Yield per hectare is low in Nigeria compared with other emerging economies.Nigeria’s yield per hectare for rice is 3.4, whereas it is 6.3 in Brazil, 3 in Ethiopia, 2.8 in South Africa, and 4.2 in Kenya, according to FAO.

Also, Nigeria has 6.4 yields per hectare for tomatoes, 71.9 in Brazil, 6.2 in Ethiopia, 75.5 in South Africa, and 21.2 in Kenya.

“We must address lingering infrastructural challenges that have continued to hinder us from developing the agriculture that can create jobs,” said Kola Adebayo, a professor at the Federal University of Agriculture, Abeokuta.

Read also: Buhari called subsidy fraud, but outspends predecessors

The annual income of farmers in Nigeria is $9,815, according to FAO, but this is lower than Brazil’s $11,472; Ethiopia’s $14,952, South Africa’s $20,193, but higher than Thailand’s $6,346.

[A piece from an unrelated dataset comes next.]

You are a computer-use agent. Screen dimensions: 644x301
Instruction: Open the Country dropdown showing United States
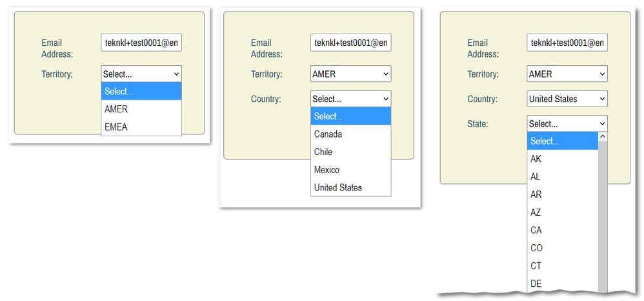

Growth in the sector has been inconsistent all through the eight years. The sector recorded 1.8 percent growth in 2022, the lowest. In 2015, 16, 17, 18, 19, 20, and 21, the sector grew by 3.72 percent, 4.11 percent, 3.45 percent, 2.12 percent, 2.36 percent, 2.17 percent, and 2.13 percent respectively.

The various challenges have made food production in Nigeria insufficient to satisfy 200 million people.

Experts in the country have urged the incoming government to ensure addressing fundamental issues in the country to leverage the potential in the agricultural sector, diversify the economy and place it on the path of sustainable growth and development.